▶ **WORK TO BE COMPLETED**: Reproduce word for word the line holding "Путешествия (48, 1859)" and all lines after it in the data, through the end, leaving out pictures.

(GIVEN RECORDS begins)

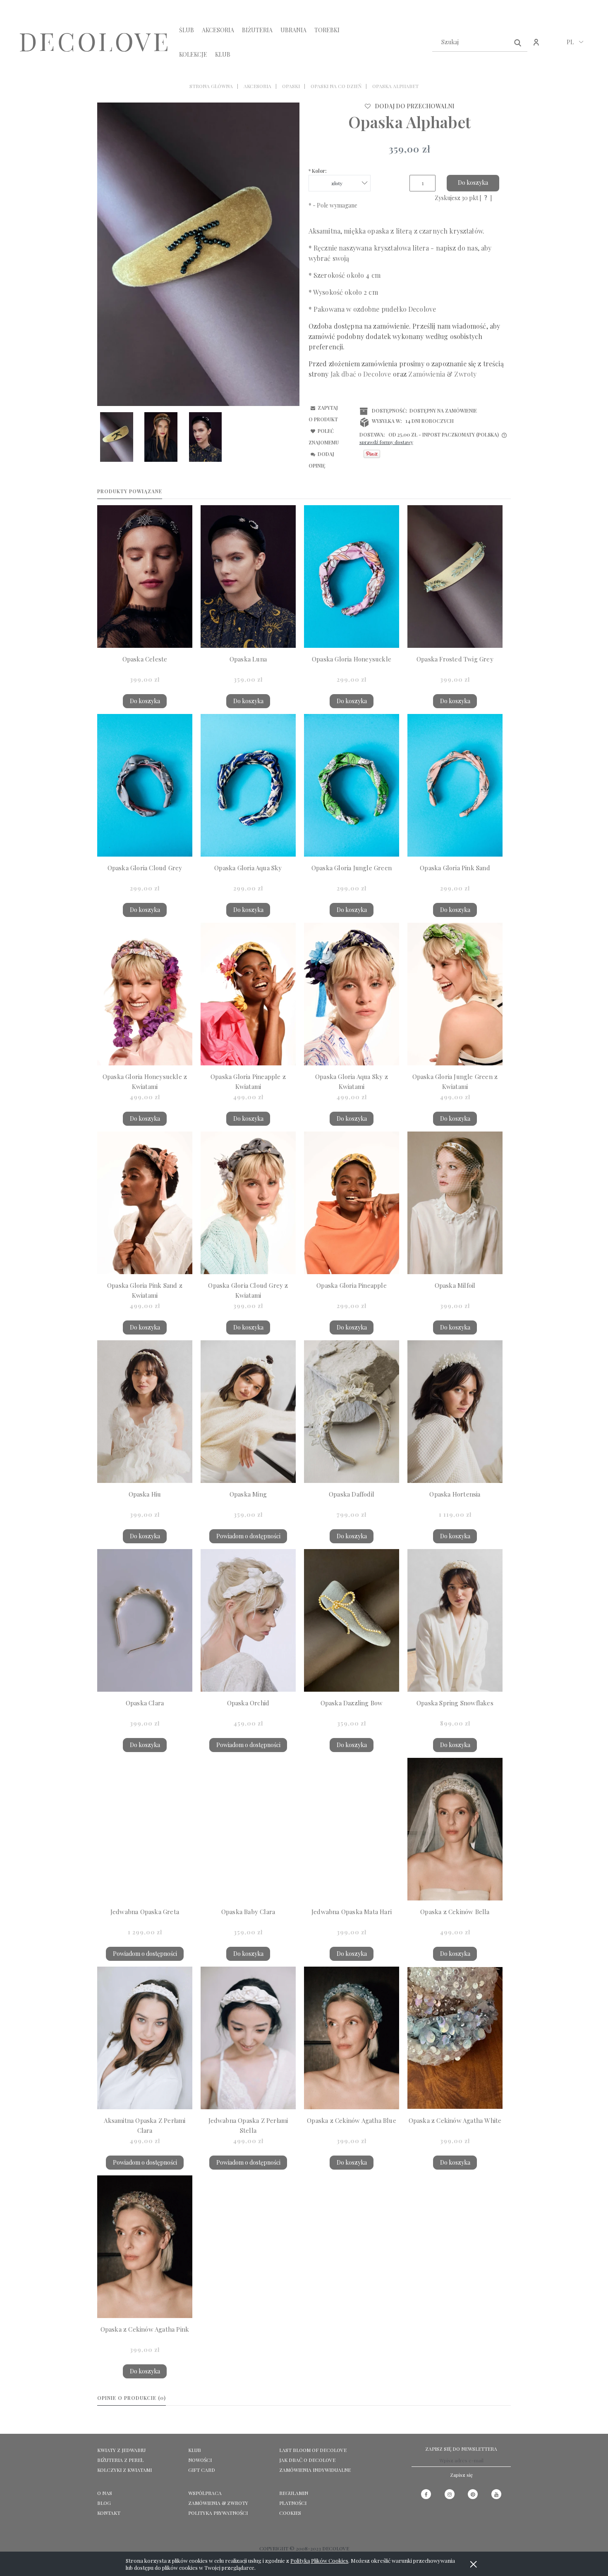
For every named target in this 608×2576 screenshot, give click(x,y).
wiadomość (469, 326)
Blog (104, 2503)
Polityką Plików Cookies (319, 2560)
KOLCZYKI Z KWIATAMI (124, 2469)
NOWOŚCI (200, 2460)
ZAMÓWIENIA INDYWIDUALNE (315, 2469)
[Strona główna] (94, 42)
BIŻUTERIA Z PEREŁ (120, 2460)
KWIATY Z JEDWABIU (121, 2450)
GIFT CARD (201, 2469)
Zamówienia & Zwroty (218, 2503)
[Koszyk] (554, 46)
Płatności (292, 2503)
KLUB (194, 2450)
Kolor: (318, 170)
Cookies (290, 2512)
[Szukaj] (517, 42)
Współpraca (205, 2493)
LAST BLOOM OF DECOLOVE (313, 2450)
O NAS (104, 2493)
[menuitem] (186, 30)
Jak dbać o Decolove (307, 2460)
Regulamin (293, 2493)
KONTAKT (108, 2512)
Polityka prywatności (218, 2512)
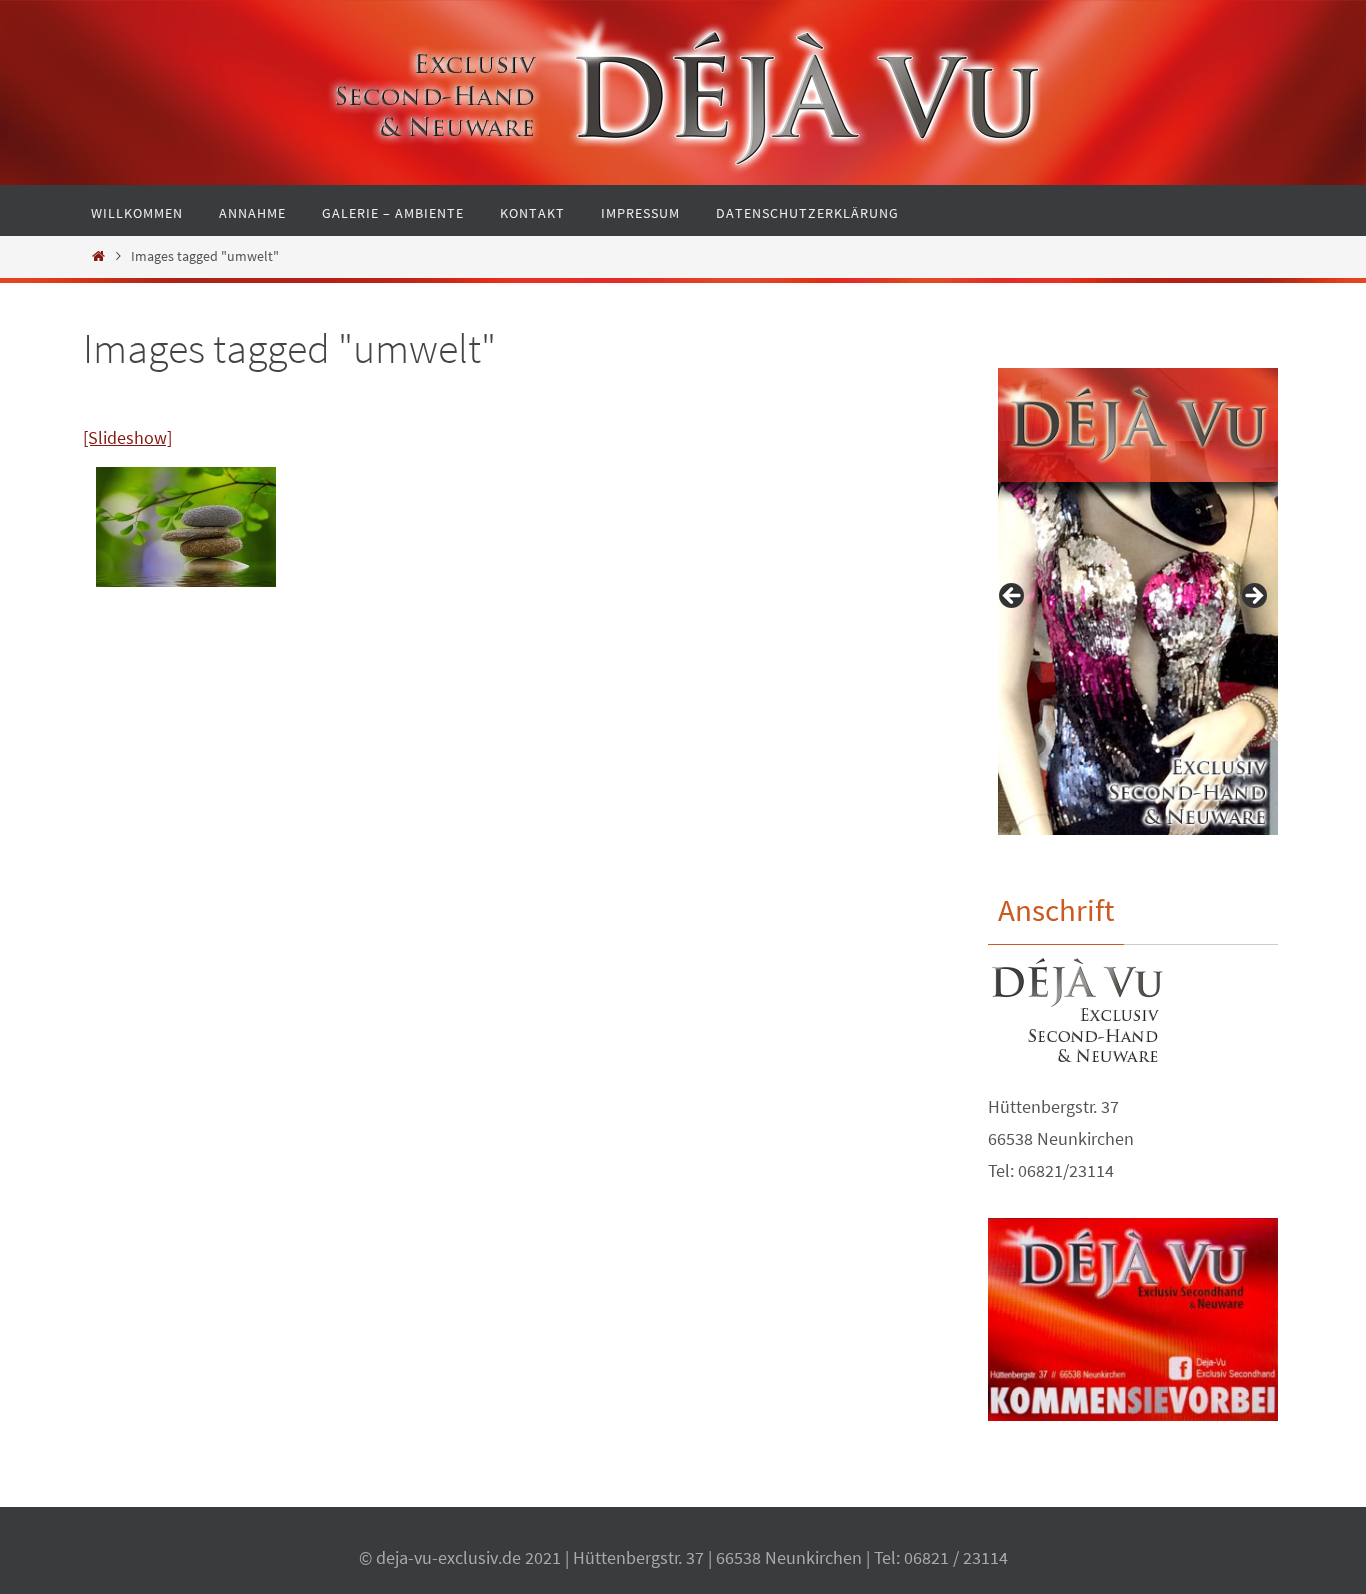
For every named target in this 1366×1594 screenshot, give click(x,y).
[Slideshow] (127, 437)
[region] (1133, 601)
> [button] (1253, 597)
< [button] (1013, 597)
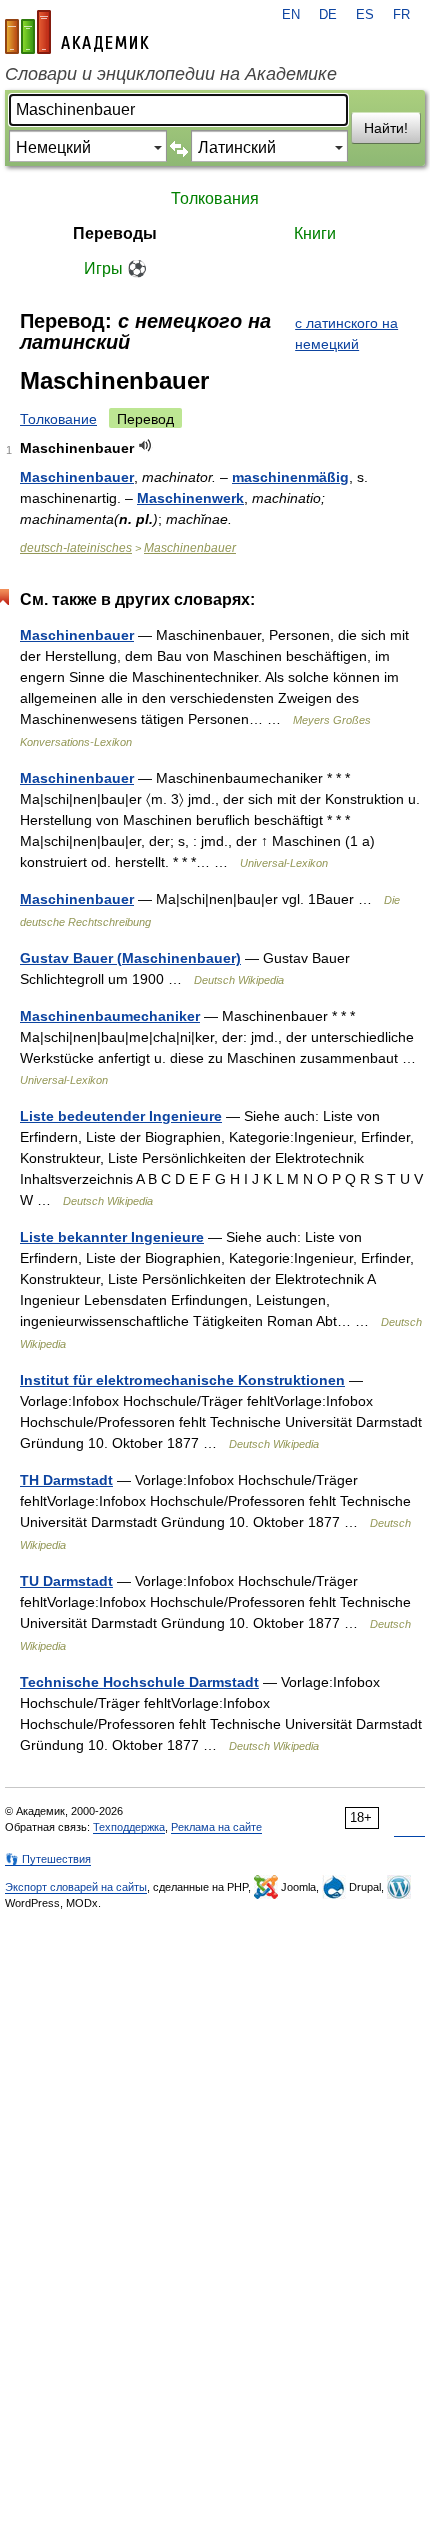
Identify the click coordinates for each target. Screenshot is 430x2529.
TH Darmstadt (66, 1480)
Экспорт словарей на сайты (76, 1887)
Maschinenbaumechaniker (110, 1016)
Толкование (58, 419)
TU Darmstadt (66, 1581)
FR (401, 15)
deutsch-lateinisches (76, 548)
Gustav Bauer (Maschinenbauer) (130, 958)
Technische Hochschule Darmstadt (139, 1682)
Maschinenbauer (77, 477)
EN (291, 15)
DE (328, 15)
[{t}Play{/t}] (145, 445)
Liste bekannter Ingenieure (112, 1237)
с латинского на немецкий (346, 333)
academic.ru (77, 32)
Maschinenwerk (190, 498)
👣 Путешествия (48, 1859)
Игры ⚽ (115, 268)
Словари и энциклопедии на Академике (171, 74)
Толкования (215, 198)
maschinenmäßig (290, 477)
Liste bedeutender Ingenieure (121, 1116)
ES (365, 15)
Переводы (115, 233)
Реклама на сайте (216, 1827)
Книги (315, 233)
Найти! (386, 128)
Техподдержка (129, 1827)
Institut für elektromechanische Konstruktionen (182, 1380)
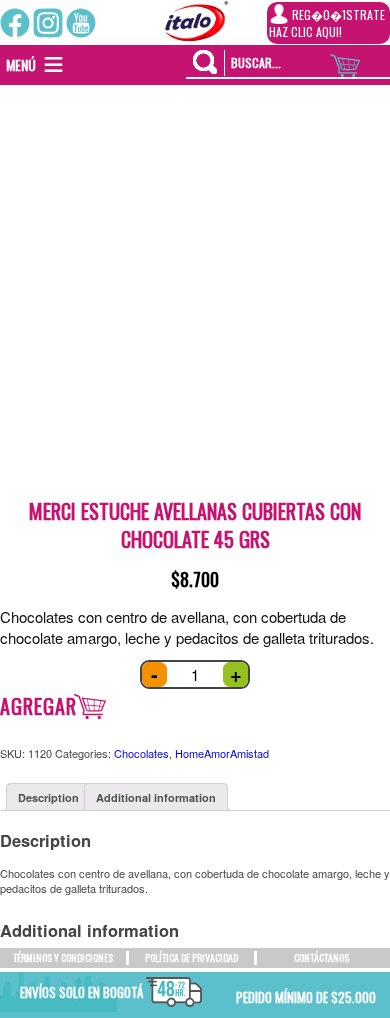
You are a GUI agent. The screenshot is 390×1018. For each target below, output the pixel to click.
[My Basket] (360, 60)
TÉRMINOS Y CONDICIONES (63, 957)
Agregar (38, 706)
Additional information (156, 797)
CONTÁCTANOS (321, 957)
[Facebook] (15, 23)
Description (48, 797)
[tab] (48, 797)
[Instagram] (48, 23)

(GIVEN RECORDS ends)

▶ **EXPECTED ANSWER**:
👣 Путешествия (48, 1859)
Игры ⚽ (115, 268)
Словари и энциклопедии на Академике (171, 74)
Толкования (215, 198)
maschinenmäßig (290, 477)
Liste bedeutender Ingenieure (121, 1116)
ES (365, 15)
Переводы (115, 233)
Реклама на сайте (216, 1827)
Книги (315, 233)
Найти! (386, 128)
Техподдержка (129, 1827)
Institut für elektromechanische Konstruktionen (182, 1380)
You are a GUI agent. The screenshot is 390×1018. For each target below, output the pixel to click.
[My Basket] (360, 60)
TÉRMINOS Y CONDICIONES (63, 957)
Agregar (38, 706)
Additional information (156, 797)
CONTÁCTANOS (321, 957)
[Facebook] (15, 23)
Description (48, 797)
[tab] (48, 797)
[Instagram] (48, 23)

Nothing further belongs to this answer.